──────── Data excerpts ────────

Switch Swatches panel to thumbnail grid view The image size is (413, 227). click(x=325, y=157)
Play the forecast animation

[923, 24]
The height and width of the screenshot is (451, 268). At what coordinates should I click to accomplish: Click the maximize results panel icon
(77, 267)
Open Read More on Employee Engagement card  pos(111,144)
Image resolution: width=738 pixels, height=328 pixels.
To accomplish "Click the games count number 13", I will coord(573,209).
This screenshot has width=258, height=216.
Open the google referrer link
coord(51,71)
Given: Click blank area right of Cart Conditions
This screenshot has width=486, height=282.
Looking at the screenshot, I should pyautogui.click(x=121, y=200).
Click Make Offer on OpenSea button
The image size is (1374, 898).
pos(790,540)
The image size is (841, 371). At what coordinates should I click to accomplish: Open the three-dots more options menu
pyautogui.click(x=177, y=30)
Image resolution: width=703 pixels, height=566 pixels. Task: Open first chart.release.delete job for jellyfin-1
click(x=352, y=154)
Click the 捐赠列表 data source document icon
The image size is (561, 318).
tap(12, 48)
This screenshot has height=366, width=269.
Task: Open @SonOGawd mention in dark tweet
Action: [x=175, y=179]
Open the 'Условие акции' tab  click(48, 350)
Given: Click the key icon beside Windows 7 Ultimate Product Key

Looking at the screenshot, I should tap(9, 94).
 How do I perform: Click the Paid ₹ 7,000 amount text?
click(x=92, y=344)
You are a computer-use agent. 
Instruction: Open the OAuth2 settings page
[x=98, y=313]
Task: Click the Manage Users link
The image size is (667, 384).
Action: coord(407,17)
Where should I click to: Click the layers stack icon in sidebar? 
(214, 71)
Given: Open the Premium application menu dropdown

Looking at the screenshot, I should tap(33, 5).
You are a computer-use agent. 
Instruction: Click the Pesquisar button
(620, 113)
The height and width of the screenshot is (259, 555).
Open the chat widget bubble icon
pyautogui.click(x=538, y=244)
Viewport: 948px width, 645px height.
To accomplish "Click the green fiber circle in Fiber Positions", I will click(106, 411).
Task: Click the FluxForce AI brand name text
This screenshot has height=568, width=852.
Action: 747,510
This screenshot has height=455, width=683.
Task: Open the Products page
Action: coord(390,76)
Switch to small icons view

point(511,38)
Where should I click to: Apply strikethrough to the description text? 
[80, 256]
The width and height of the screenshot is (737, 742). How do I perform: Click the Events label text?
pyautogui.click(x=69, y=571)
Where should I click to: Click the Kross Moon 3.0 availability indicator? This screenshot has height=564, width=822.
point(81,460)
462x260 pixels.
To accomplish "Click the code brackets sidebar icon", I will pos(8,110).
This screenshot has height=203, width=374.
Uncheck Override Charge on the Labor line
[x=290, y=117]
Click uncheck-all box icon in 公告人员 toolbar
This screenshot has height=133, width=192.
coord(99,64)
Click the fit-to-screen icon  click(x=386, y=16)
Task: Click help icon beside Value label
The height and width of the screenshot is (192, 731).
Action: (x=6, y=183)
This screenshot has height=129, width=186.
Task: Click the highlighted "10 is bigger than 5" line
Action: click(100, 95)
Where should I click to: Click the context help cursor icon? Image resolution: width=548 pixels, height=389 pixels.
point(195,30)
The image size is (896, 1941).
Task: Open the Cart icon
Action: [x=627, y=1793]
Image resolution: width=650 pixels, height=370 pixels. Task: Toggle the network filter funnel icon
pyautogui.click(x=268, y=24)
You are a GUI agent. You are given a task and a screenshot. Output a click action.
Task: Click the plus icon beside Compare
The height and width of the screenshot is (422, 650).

────────

• _What to do_
The records above are to be given again in full, exactly as written.

• _Response box_
Switch Swatches panel to thumbnail grid view The image size is (413, 227). click(x=325, y=157)
Play the forecast animation

[923, 24]
The height and width of the screenshot is (451, 268). At what coordinates should I click to accomplish: Click the maximize results panel icon
(77, 267)
Open Read More on Employee Engagement card  pos(111,144)
Image resolution: width=738 pixels, height=328 pixels.
To accomplish "Click the games count number 13", I will coord(573,209).
This screenshot has width=258, height=216.
Open the google referrer link
coord(51,71)
Given: Click blank area right of Cart Conditions
This screenshot has width=486, height=282.
Looking at the screenshot, I should pyautogui.click(x=121, y=200).
Click Make Offer on OpenSea button
The image size is (1374, 898).
pos(790,540)
The image size is (841, 371). At what coordinates should I click to accomplish: Open the three-dots more options menu
pyautogui.click(x=177, y=30)
Image resolution: width=703 pixels, height=566 pixels. Task: Open first chart.release.delete job for jellyfin-1
click(x=352, y=154)
Click the 捐赠列表 data source document icon
The image size is (561, 318).
tap(12, 48)
This screenshot has height=366, width=269.
Task: Open @SonOGawd mention in dark tweet
Action: [x=175, y=179]
Open the 'Условие акции' tab  click(48, 350)
Given: Click the key icon beside Windows 7 Ultimate Product Key

Looking at the screenshot, I should tap(9, 94).
 How do I perform: Click the Paid ₹ 7,000 amount text?
click(x=92, y=344)
You are a computer-use agent. 
Instruction: Open the OAuth2 settings page
[x=98, y=313]
Task: Click the Manage Users link
The image size is (667, 384).
Action: coord(407,17)
Where should I click to: Click the layers stack icon in sidebar? 
(214, 71)
Given: Open the Premium application menu dropdown

Looking at the screenshot, I should tap(33, 5).
You are a computer-use agent. 
Instruction: Click the Pesquisar button
(620, 113)
The height and width of the screenshot is (259, 555).
Open the chat widget bubble icon
pyautogui.click(x=538, y=244)
Viewport: 948px width, 645px height.
To accomplish "Click the green fiber circle in Fiber Positions", I will click(106, 411).
Task: Click the FluxForce AI brand name text
This screenshot has height=568, width=852.
Action: 747,510
This screenshot has height=455, width=683.
Task: Open the Products page
Action: coord(390,76)
Switch to small icons view

point(511,38)
Where should I click to: Apply strikethrough to the description text? 
[80, 256]
The width and height of the screenshot is (737, 742). How do I perform: Click the Events label text?
pyautogui.click(x=69, y=571)
Where should I click to: Click the Kross Moon 3.0 availability indicator? This screenshot has height=564, width=822.
point(81,460)
462x260 pixels.
To accomplish "Click the code brackets sidebar icon", I will pos(8,110).
This screenshot has height=203, width=374.
Uncheck Override Charge on the Labor line
[x=290, y=117]
Click uncheck-all box icon in 公告人员 toolbar
This screenshot has height=133, width=192.
coord(99,64)
Click the fit-to-screen icon  click(x=386, y=16)
Task: Click help icon beside Value label
The height and width of the screenshot is (192, 731).
Action: (x=6, y=183)
This screenshot has height=129, width=186.
Task: Click the highlighted "10 is bigger than 5" line
Action: click(100, 95)
Where should I click to: Click the context help cursor icon? Image resolution: width=548 pixels, height=389 pixels.
point(195,30)
The image size is (896, 1941).
Task: Open the Cart icon
Action: [x=627, y=1793]
Image resolution: width=650 pixels, height=370 pixels. Task: Toggle the network filter funnel icon
pyautogui.click(x=268, y=24)
You are a GUI agent. You are given a task and a screenshot. Output a click action.
Task: Click the plus icon beside Compare
The height and width of the screenshot is (422, 650).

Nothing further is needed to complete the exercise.